LRYGB vs Laparoscopic Vertical Banded Gastroplasty
LRYGB vs Laparoscopic Vertical Banded Gastroplasty
Abstract & Commentary
By Namir Katkhouda, MD, FACS, Professor of Surgery, Chief, Minimally Invasive Surgery, University of Southern California (USC)-Los Angeles, CA. Dr. Katkhouda is a consultant for Baxter, Ethicon, Storz, and Gore.
Synopsis: The patient's eating habits before surgery play an important role in the choice of the operative technique used.
Source: Goergen M, et al. Laparoscopic Roux-en-Y gastric bypass versus laparoscopic vertical banded gastroplasty: Results of a 2-year follow-up study. Surg Endosc. 2007;21:659-664.
Background: the world's epidemic of obesity is responsible for the development of bariatric surgery in recent decades. The number of gastrointestinal surgeries performed annually for severe obesity (BMI > 40 kg/m2) in the United States has increased from about 16,000 in the early 1990s to about 103,000 in 2003. The surgical techniques can be classified as restrictive, malabsorptive, or mixed procedures. This article presents the results for 2 years of bariatric surgery in Goergen and colleagues' minimally invasive center, and analyzes the results of the most used surgical techniques with regard to eating habits.
Methods: Between January 2002 and January 2004, Goergen et al attempted operations for morbid obesity in 110 consecutive patients adequately selected by a multidisciplinary obesity unit. This represented 43% of all consultations for morbidly obese patients. The patients were classified as sweet eaters or non-sweet eaters. All sweet eaters underwent gastric bypass. The procedures included 70 Roux-en-Y gastric bypasses, 39 Mason's vertical banded gastroplasties, and one combination of vertical gastroplasty with an antireflux procedure. Revision procedures were excluded.
Results: The mean age of the patients was 41.36 years (range, 23-67 years), and 72.3% were female. The mean preoperative body mass index was 44.78 kg/m2 (range, 34.75-70.16 kg/m2). The mean operating time was longer for gastric bypass than for the Mason procedure. Three patients required conversion to an open procedure (2.7%). The 2 operative techniques had the same efficacy in weight reduction. Early complications developed in 11 patients (10%), and late complications occurred in 9 patients (8.1%). The postoperative length of hospital stay averaged 4.4 days (range, 1-47 days; median, 4 days) and was longer in the gastric bypass group. The mortality rate was zero. Data were available 2 years after surgery for 101 of the 110 patients (91%). Most comorbid conditions resolved by one year after surgery, regardless of the type of operation used.
Conclusion: With zero mortality and low morbidity, bariatric surgery performed for adequately-selected patients is the most effective therapeutic intervention for weight loss, as well as subsequent amelioration or resolution of comorbidities. The patient's eating habits before surgery play an important role in the choice of the operative technique used.
This study by Goergen et al is very interesting, as it compares the laparoscopic gastric bypass versus vertical banded gastroplasty. It shows that both techniques, in good hands, yield good results. The part that is original is that sweet eaters, identified carefully according to defined criteria, were given the laparoscopic gastric bypass while non-sweet eaters were chosen for the vertical banded gastroplasty. The reason for this distinction is that patients who are sweet eaters who underwent a laparoscopic gastric bypass will present with dumping syndrome in the event of a sweet meal, whereas it would not be an issue for the non-sweet eaters to get a purely restrictive operation.

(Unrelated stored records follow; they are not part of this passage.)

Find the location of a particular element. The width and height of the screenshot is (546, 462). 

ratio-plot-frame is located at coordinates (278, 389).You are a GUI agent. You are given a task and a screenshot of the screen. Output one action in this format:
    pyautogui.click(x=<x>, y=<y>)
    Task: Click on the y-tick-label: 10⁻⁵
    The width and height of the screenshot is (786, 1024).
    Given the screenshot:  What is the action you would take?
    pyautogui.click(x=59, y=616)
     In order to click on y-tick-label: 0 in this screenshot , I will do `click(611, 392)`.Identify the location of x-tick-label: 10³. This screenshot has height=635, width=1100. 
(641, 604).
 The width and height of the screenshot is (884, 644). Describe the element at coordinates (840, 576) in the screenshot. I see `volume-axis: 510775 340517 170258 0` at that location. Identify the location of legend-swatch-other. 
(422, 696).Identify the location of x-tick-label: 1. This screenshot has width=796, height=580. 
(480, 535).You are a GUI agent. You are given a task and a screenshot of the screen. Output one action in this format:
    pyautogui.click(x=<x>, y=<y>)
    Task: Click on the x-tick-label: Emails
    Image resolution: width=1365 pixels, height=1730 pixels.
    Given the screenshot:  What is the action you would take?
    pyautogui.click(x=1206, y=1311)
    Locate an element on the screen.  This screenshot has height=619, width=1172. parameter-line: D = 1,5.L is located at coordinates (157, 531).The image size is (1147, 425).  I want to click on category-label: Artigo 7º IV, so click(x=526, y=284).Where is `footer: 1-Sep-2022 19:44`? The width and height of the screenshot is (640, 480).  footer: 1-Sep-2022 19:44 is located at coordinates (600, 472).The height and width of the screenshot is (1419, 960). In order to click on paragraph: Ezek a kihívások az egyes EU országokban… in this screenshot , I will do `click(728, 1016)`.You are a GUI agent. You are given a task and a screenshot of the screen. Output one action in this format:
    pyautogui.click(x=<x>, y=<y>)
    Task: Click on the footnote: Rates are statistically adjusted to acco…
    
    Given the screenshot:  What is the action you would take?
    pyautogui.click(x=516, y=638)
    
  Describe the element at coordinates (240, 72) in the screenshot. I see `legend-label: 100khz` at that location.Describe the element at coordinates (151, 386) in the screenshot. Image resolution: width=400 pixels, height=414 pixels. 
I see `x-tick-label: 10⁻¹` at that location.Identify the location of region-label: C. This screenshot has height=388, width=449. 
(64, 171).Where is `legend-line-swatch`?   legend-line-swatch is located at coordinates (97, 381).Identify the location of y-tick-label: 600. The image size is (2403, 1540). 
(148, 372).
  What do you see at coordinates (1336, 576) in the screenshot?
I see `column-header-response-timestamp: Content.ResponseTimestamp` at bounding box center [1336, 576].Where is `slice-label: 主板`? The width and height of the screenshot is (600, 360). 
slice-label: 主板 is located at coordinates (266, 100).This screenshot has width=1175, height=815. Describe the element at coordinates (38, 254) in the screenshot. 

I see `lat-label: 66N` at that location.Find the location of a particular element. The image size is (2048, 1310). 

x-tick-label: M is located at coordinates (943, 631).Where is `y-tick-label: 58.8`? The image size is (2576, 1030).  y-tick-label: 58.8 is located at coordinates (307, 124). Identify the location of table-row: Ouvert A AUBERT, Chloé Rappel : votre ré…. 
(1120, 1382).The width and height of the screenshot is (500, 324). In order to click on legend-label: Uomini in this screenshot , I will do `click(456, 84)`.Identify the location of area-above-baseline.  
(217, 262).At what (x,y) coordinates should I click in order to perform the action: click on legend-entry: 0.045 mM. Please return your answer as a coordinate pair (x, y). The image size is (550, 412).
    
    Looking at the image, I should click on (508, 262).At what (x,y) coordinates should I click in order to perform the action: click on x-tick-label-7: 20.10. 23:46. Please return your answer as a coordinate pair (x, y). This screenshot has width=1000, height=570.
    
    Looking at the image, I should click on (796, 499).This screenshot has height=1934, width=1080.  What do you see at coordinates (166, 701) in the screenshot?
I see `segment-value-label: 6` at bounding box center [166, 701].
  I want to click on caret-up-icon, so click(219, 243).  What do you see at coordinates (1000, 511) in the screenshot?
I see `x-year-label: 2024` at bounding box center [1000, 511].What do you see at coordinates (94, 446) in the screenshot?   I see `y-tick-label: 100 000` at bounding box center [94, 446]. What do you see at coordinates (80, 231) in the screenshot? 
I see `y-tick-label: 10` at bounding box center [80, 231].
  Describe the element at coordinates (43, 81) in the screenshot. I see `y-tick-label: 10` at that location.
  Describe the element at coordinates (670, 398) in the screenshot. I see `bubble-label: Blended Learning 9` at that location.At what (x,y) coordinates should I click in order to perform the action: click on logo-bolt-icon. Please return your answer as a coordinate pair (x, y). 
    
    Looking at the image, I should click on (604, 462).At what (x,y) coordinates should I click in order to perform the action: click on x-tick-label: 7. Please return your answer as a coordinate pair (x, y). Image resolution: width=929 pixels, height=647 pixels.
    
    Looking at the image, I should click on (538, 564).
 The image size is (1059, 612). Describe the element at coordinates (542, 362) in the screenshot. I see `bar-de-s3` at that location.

These results can be extrapolated to the lap band and the sleeve gastrectomy, both restrictive procedures. There is no other study in the literature that compares the 3 operations based on the eating habits. It might be very worthwhile to do, as the restrictive procedures do not produce the same good results in terms of weight loss and resolution of type 2 diabetes. Are we maybe offering the wrong operation to the wrong patient?
A big eater logically should do better than a sweet eater with a restrictive procedure. Opponents to these theories will say that it is very difficult to categorize the eating patterns of the morbidly obese, and most patients have hybrid eating habits.
At the launch of the lap band, surgeons were taught that one should avoid the placement of this device on sweet eaters. With the current enthusiasm for this procedure, we tend to forget this initial warning.The patient's eating habits before surgery play an important role in the choice of the operative technique used.